■ **TASK ITEM**: Examine the records below. Report how many of their lines contain the word "heading", with no other content.

━━━━━━━━━━━━━━━━━━━━

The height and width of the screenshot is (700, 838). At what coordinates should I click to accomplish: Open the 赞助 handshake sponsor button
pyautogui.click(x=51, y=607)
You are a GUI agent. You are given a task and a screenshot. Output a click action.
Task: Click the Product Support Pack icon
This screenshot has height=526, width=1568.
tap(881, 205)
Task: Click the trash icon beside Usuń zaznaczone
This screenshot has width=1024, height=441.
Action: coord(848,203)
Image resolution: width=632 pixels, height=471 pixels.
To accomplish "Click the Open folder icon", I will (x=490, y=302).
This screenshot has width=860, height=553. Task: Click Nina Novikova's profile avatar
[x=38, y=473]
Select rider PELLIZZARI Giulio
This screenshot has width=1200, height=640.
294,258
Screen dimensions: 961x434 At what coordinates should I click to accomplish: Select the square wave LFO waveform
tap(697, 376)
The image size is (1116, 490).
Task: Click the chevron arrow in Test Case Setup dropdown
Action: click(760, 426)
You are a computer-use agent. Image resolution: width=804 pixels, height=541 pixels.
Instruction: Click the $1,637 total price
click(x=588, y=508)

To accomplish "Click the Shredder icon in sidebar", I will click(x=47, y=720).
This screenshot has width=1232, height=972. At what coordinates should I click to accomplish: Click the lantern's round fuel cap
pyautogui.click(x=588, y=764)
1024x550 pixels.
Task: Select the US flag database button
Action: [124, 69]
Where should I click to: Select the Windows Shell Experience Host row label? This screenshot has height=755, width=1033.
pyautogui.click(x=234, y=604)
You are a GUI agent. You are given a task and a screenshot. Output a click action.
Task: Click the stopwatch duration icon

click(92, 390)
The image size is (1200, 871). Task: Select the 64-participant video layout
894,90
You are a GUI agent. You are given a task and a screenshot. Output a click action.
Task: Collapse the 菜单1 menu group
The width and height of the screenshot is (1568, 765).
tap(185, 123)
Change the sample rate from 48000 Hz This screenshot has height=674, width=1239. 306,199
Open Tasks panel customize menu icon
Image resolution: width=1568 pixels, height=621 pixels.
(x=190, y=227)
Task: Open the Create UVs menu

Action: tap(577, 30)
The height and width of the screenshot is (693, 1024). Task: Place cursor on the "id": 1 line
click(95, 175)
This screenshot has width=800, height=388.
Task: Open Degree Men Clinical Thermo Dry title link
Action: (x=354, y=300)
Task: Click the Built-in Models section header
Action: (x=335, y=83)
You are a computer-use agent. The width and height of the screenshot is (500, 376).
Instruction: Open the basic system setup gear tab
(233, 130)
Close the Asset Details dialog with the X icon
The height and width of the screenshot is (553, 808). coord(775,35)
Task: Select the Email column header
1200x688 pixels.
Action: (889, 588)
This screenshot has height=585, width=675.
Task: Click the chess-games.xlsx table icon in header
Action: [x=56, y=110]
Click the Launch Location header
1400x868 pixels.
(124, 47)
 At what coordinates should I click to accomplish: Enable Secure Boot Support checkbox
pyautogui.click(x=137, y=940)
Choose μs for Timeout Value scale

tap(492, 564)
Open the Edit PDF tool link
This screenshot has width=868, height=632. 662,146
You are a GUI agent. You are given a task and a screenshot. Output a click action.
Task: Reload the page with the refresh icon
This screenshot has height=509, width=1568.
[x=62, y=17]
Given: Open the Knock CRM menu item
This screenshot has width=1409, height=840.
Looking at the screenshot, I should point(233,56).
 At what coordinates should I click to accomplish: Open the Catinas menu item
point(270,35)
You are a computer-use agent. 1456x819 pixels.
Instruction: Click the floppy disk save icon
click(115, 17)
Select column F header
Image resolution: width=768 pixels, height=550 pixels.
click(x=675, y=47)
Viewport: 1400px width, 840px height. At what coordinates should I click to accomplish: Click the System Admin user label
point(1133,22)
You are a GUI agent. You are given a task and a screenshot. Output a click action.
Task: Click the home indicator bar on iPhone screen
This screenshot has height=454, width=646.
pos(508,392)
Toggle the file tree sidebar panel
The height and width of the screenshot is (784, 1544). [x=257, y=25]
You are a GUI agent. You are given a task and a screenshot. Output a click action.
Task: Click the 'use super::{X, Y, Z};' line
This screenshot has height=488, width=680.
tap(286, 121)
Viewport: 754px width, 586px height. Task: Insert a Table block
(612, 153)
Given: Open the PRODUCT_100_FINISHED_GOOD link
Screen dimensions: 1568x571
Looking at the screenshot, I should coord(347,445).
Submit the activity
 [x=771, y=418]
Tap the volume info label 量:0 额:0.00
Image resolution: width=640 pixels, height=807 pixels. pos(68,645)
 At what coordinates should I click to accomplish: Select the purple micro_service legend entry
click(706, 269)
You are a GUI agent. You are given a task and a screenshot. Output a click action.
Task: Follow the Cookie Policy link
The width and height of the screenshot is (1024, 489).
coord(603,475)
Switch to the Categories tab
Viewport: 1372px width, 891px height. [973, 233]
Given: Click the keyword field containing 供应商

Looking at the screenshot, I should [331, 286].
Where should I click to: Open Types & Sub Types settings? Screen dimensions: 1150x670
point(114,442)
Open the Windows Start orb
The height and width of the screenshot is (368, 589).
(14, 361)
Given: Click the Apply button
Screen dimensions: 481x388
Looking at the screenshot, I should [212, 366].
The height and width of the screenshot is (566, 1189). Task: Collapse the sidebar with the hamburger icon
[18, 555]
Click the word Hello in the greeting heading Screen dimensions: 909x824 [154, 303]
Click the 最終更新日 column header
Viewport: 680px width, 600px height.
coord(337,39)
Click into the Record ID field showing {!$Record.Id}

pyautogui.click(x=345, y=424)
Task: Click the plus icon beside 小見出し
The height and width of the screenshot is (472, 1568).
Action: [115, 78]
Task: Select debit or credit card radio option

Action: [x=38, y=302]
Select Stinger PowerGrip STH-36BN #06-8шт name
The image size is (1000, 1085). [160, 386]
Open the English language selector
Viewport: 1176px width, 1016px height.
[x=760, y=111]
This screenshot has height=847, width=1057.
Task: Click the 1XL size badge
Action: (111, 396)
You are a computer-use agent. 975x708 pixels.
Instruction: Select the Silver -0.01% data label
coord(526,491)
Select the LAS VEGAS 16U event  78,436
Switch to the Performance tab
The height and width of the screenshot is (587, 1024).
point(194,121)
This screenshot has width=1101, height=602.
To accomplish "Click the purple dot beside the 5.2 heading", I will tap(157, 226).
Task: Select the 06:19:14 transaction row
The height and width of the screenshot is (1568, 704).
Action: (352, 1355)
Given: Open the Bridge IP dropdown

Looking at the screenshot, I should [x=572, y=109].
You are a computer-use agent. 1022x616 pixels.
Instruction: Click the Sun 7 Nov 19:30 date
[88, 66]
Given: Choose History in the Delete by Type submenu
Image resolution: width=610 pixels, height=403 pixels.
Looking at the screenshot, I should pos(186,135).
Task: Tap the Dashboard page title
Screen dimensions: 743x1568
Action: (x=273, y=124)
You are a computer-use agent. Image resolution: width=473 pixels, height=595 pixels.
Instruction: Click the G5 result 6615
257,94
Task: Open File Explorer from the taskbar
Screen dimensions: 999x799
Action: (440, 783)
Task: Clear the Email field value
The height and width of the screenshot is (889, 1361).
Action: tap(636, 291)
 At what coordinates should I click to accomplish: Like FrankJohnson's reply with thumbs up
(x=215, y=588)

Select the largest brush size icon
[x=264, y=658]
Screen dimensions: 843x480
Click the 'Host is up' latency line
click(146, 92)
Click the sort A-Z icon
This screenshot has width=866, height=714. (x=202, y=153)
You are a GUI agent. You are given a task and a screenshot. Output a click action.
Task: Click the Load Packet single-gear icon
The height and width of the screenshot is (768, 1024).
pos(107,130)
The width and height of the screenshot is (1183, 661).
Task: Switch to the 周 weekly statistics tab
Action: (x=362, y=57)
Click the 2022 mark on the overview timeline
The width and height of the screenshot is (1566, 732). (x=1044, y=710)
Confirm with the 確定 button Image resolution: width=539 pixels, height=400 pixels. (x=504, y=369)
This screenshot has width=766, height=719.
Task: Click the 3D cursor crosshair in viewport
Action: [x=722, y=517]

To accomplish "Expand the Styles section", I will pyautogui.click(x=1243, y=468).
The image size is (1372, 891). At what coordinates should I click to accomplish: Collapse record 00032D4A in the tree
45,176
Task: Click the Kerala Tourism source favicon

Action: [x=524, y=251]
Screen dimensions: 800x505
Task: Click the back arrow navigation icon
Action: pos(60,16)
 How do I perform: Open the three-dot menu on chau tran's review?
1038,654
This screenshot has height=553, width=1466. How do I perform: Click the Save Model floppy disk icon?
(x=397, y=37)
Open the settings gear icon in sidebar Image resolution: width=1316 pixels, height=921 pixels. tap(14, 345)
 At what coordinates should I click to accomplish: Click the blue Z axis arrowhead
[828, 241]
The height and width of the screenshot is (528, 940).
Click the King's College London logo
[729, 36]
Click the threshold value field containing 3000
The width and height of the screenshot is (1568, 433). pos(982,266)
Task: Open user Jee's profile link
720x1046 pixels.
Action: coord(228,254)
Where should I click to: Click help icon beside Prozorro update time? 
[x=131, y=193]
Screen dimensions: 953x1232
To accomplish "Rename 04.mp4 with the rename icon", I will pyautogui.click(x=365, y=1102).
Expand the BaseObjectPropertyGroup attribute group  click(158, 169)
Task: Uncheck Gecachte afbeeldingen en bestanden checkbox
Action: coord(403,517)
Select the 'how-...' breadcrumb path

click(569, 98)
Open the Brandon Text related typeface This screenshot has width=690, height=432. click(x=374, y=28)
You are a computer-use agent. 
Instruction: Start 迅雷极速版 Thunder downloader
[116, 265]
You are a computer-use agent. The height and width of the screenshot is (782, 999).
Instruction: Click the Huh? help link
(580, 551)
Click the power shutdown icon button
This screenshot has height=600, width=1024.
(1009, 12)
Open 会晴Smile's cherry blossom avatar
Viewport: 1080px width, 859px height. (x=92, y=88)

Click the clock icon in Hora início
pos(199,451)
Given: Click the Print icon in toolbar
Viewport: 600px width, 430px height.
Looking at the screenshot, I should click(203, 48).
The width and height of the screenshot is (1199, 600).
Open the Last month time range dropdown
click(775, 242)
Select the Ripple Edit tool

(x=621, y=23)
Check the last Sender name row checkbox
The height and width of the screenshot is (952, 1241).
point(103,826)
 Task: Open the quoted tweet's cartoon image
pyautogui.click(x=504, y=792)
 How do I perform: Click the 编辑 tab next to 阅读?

━━━━━━━━━━━━━━━━━━━━

■ **SOLUTION**: 2